Last time I was at the Belcanto in 2014, it had just been nominated No. 98 of the World’s 50 Best. Since then it has gained one Michelin star (to a total of two) and climbed up to No. 46 in the world. Hence, I was relatively curious to experience it again, and hopefulyl better than I already had it in my memory.

I went for the “Evolution Tasting Menu” (EUR 225.00) with the “regular wine pairing” (EUR 150.00), which is definitely not a cheap combination, but something I was intrigued to try out. The evening started with an “interpretation of a Dry Martini” which was quite refreshing and perfect to get your palate started …

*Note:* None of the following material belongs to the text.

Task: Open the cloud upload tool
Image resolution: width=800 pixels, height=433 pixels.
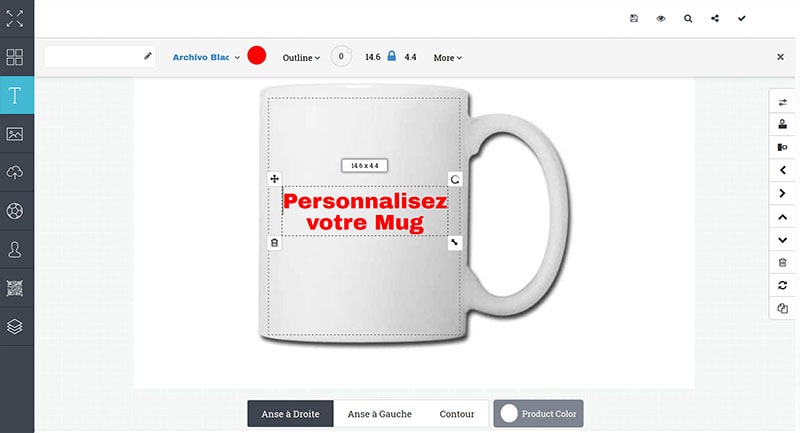Action: pyautogui.click(x=15, y=172)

… and to then even increase more with a “cod liver brioche”. I liked the texture of the brioche and generally also the cod liver inside. However, the flavours were relatively intense and reminded one more of anchovies than of cod.

The next amuse bouche was “crispy chicken skin, egg yolk and squid”, “tuna belly with ponzu sauce” and a”golden pearl (foie gras mousse with coco butter on the outside)”. The first bite was quite interesting already, but the second one, the tuna belly was amazing. It was truly a revelation in terms of flavour and intensity. Finally, the ‘golden pearl’ was not that extraordinary since the coco butter somehow coated the rest of the flavours almost completely.

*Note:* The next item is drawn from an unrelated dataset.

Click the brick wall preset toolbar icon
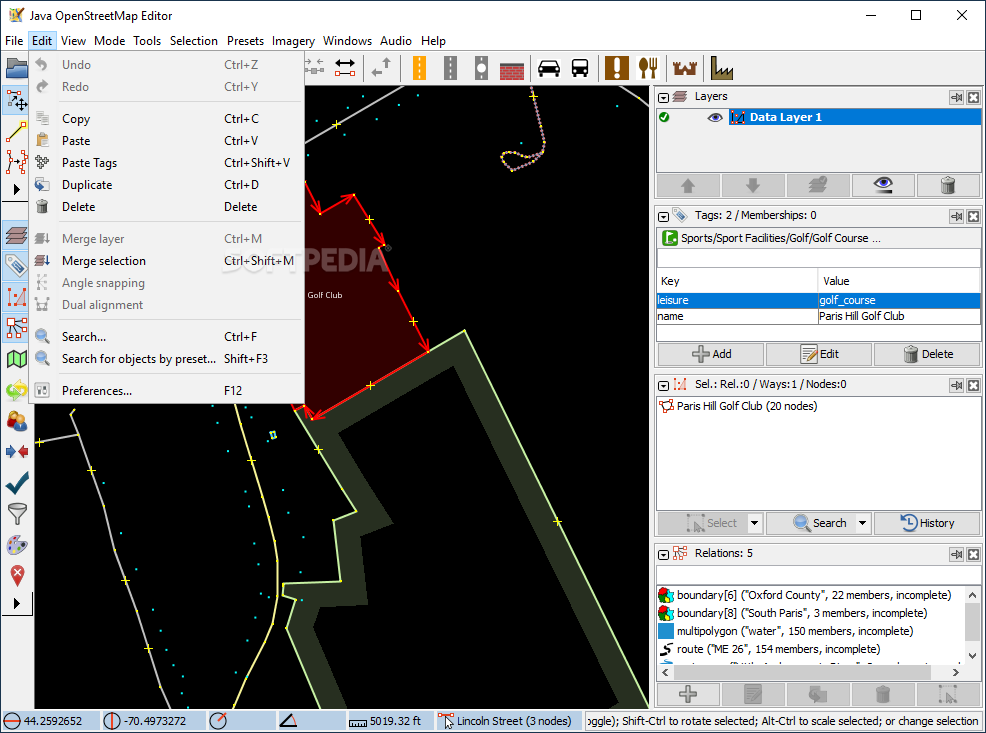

The first course of the evening was “smoked and cured horse mackerel, Algarve carrot and emulsion (2022)” and it was a good start. The horse mackerel has a certain saltiness and intensity which I enjoyed quite a bit. The different carrots added to the overall experience of the dish.

Then it was already time for a short bread break. They served three different kinds of butter: (1) “traditional butter from Azores”, which was intense and lovely; (2) “dried tomato with Portuguese sausage butter”, which was something I enjoyed incredibly much. I mean, it was like getting an almost liquid version of the grilled chorizo I had the previous night. Man, incredible! And (3), the “smoked butter with rosemary ashes”, which I found not as interesting as the other two.

From the three different breads they offered, I went for the “corn bread”, which was exquisite. It had a certain sweetness to it, which was truly enjoyable, and the “olive bread” was quite good as well.

The second official course of the menu was “beetroot in different textures, pine nut milk and caviars (2022)”. Again, it was an interesting course – the crunchy elements of the beetroot with the pine nut milk caviars was a nice combination, and once they had melted away, you would have kind of a soup which would combine with the beetroot – lovely.

The next course was “egg yolk with smoked eel, Jerusalem artichoke and bone marrow (2022)” and I must say, this was one of my favourites. For a couple of reasons. I like egg yolk when it’s used as part of a dish – because it adds a certain creaminess to the dish, which I find truly exquisite. Secondly, Jerusalem artichoke is one of my favourite vegetables, and thirdly, the saltiness of the bone marrow and the smoked eel really made it a great combination of flavours. What I found truly interesting were the ‘ashes’ which were put on top of it. It really added something to the dish.

So far, so good. Since I’ve had scarlet shrimp with curry in variations already twice the past ten days, I was kind of looking forward to the “scarlet shrimp curry, cauliflower and green apple (2021)”. The curry was much lighter and felt more like a Thai version of it (than an Indian one), but it was lacking a bit of intensity. To be fair, the green apple added to the dish in terms of texture and surprise element, but I was missing the intensity of the scarlet shrimp somehow, so I was quite a bit disappointed by the dish.

The “hake, coriander cod sounds and fig tree leaf (2020)”, which was the ‘oldest’ dish of the menu, was somehow rather uneventful in terms of flavour. I found it relatively bland – sure, there were single elements, which were nice in terms of taste and flavour, but somehow, for me, it was missing the ‘overall concept’ a bit.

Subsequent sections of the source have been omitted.